State of West Virginia v. William T. Redman III
15-1039
W. Va.Feb 21, 2017Background
- In 2005 petitioner William T. Redman III lived with the child’s family; the child later (2005 interview) accused him of offering money to watch him masturbate and of repeated touching of her genital area under clothing while living previously in Wetzel County.
- In 2011 the child (then ~16) told her guardian ad litem more extensive allegations that abuse began when she was about four and continued, including hiding in her closet, smelling underwear, kissing/neck rubbing, forced touching, masturbation in front of her, and touching her genitalia with his hand/fingers; she denied intercourse and initially denied penetration in earlier interviews.
- A 2013 Ohio County grand jury returned a six-count indictment charging multiple counts of first‑degree sexual assault, sexual abuse by a custodian, and first‑degree sexual abuse; four counts alleged penetration (digital penetration) based on Sgt. Adams’s testimony before the grand jury.
- Pretrial motions to dismiss/quash the penetration-related counts alleged grand‑jury misconduct because the child had earlier denied penetration; the trial court found no willful, intentional fraud and denied relief.
- At trial the child testified with more detailed description that petitioner used his hand/fingers to touch/rub her external genitalia "in and out of the lips," explained earlier inconsistent uses of the word "penetration," and placed the act in late 2005; the jury convicted Redman on four counts and he was sentenced to 36–80 years.
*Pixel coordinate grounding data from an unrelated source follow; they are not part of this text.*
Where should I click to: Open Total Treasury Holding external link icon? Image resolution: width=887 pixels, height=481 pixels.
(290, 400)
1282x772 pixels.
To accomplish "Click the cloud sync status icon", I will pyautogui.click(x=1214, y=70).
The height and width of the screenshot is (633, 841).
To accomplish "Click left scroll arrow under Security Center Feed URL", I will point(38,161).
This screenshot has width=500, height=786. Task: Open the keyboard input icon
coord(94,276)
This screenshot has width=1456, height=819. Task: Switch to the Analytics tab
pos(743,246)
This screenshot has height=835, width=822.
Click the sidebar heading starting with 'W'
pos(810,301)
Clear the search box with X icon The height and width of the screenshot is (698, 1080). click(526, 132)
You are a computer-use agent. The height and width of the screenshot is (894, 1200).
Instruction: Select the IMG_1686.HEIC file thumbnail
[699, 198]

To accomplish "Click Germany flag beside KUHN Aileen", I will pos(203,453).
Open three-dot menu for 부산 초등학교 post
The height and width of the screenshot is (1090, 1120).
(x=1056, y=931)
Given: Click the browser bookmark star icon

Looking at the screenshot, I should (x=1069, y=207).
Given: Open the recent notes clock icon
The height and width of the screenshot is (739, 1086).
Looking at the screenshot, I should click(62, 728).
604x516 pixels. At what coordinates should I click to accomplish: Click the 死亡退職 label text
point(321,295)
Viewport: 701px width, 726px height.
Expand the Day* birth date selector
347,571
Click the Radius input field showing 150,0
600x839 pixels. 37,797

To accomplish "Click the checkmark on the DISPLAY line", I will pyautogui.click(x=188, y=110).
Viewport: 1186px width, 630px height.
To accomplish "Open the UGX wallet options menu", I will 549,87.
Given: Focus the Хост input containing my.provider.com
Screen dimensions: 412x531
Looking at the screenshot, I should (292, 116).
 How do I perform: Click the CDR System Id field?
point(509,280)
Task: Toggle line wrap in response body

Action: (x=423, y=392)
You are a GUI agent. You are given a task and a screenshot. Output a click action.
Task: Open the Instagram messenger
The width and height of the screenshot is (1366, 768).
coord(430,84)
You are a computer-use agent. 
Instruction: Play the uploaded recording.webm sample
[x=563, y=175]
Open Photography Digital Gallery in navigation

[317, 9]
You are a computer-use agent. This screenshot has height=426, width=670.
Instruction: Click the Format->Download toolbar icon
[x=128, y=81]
- On appeal Redman argued (1) grand‑jury error re: penetration testimony, (2) trial court erred refusing to strike a prospective juror for cause, (3) errors denying judgment of acquittal (penetration, age, timeframe), and (4) overall insufficiency of evidence. The Supreme Court of Appeals affirmed.
Issues
| Issue | Plaintiff's Argument (State) | Defendant's Argument (Redman) | Held |
|---|---|---|---|
| Whether indictment counts alleging penetration should be dismissed for misleading grand‑jury testimony | Grand‑jury testimony by Sgt. Adams reflected his investigatory determination of penetration and was proper | Grand jury was misled because the child earlier denied penetration; prosecutor’s leading questions and Sgt. Adams’ answers lacked factual basis | Denied: no allegation/proof of willful, intentional fraud; court will not probe grand‑jury evidence absent such fraud |
| Whether the court erred by refusing to strike a prospective juror (child sexual‑abuse victim) for cause | Juror stated she could be impartial and believed in presumption of innocence; State relied on peremptory removal | Juror’s prior abuse and equivocal answers showed bias and required removal for cause | Denied: juror’s answers did not show bias; juror was removed by defendant’s peremptory strike, no demonstrable prejudice shown |
| Whether judgment of acquittal should have been granted for lack of proof of penetration and defendant’s age | Evidence (trial testimony) described hand/finger contact "into" external genital area; jury could infer age >14 from circumstances | Child’s inconsistent statements and prior denials meant no proof of penetration; age not proved | Denied: child’s trial testimony (describing insertion/"into") sufficient for jury to find penetration; statutes permit inference of defendant’s age from circumstances |
| Whether the evidence overall was insufficient to support convictions | Evidence viewed in light most favorable to State, including victim testimony and corroborating investigation, was sufficient | Inconsistent statements across 2005, 2011, and trial undercut credibility and reasonable doubt exists | Denied: credibility/resolution of inconsistencies are jury province; a rational jury could find guilt beyond reasonable doubt |
Key Cases Cited
- Bank of Nova Scotia v. United States, 487 U.S. 250 (grand‑jury dismissal appropriate only where violation substantially influenced indictment or grave doubt exists)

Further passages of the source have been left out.